* **DOCUMENT TEXT**:
▶
In another method of seismic prospecting as currently conducted, a train of seismic waves in the form of a "chirp" signal is generated in place of a sharp pulse, at the source.
A chirp signal is a frequency modulated wave of substantial duration in which the frequency is varied as a monotonic function of time, usually a linear function, over a substantial period of as much as several seconds. The length of a chirp is to be contrasted with a duration of a single seismic impulse produced by the methods described above, wherein the total duration of the signal emitted from the source is only a small fraction of a second, such as about 0.05 sec. or less. Sometimes a chirp signal is referred to as a sweep since the frequency is swept from one value to another during such action.
As the chirp signal travels downwardly in the earth, various parts of the signal are received simultaneously by the same geophones at the surface after reflection from anomalies that lie at different depths. Thus, at any specific instant, the frequencies of the respective signals received at the same geophone from anomalies at different depths are different.
When a chirp source signal is employed, the resultant recorded waves are cross-correlated with a replica of the original chirp in order to produce a record somewhat similar to that which would be produced if the original seismic wave had been in the form of an impulse. To achieve such a result, the received seismic waves are conventionally recorded on a magnetic tape along with a record of the chirp signal and the recorded seismic waves are correlated with the record of the chirp signal at a computer center. In order to increase the signal-to-noise ration, a chirp signal may be produced 20 to 100 times at about the same point and received at the same receiver point and the resultant received waves subjected to equal-time compositing. The most commonly used seismic prospecting process involving the use of a chirp signal and the correlation of the chirp signal with the seismic records is known as "Vibroseis" (trademark of Continental Oil Company). For convenience, we will refer to such processes as a Vibroseis-type process.
◀
* **SUPPLIED DATA**:
▶
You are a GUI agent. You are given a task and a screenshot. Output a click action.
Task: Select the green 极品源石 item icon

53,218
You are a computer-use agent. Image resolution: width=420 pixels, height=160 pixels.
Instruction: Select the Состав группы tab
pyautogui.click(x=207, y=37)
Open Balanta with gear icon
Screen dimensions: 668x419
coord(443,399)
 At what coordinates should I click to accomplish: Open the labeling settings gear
◀
▶
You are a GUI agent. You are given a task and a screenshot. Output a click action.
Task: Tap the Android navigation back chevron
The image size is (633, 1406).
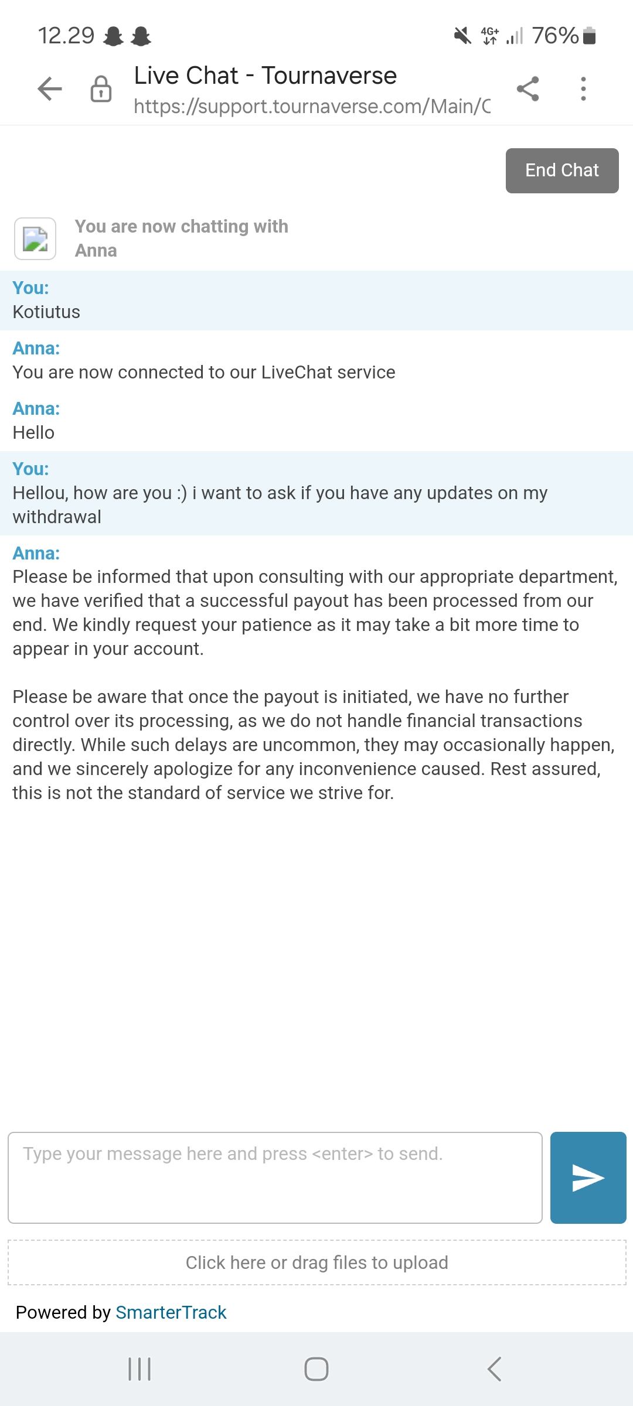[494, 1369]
◀
▶
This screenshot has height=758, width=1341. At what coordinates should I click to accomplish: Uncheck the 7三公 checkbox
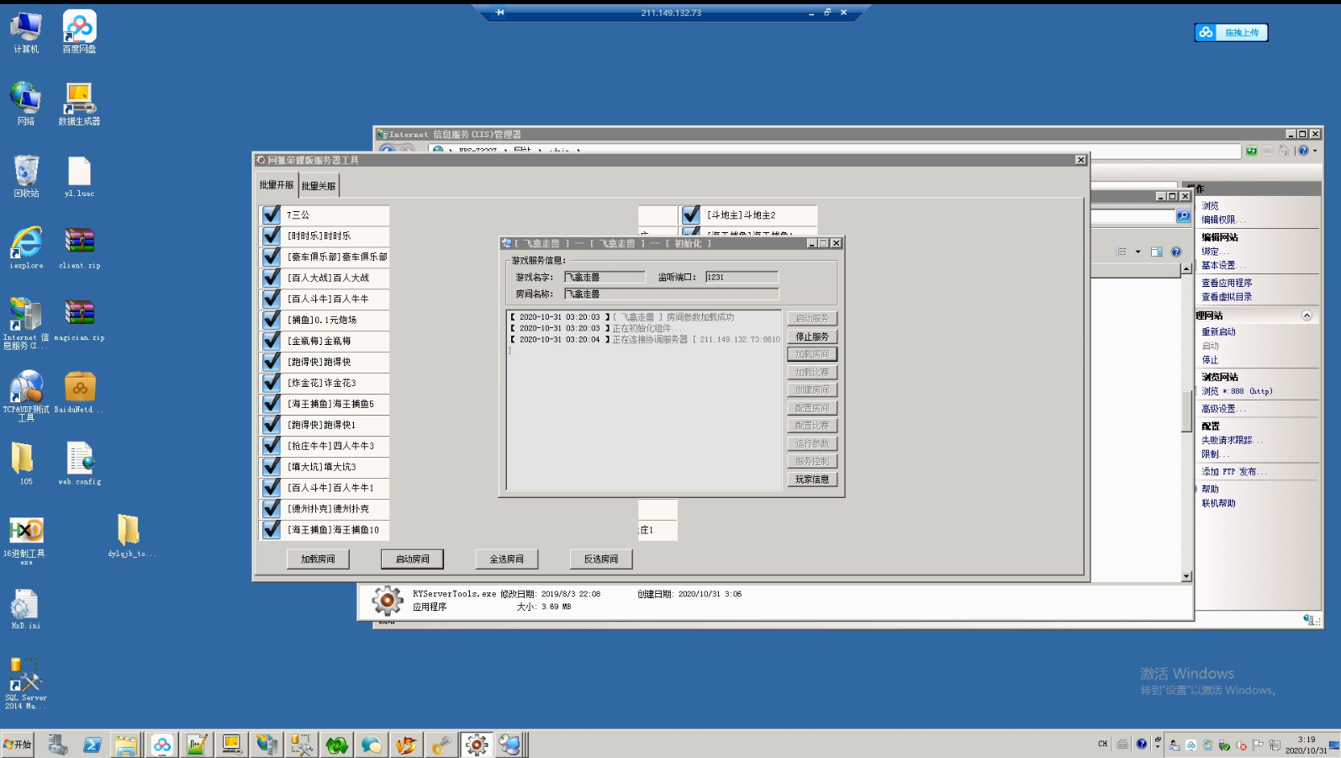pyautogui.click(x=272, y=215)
◀
* **TASK REQUIREMENTS**: Reproduce word for word the part of the seismic prospecting text that begins at the words "A chirp signal is a" and stops after the words "during such action.". Rely only on the text about chirp signals in seismic prospecting and set aside the records.

* **ANSWER BOX**:
A chirp signal is a frequency modulated wave of substantial duration in which the frequency is varied as a monotonic function of time, usually a linear function, over a substantial period of as much as several seconds. The length of a chirp is to be contrasted with a duration of a single seismic impulse produced by the methods described above, wherein the total duration of the signal emitted from the source is only a small fraction of a second, such as about 0.05 sec. or less. Sometimes a chirp signal is referred to as a sweep since the frequency is swept from one value to another during such action.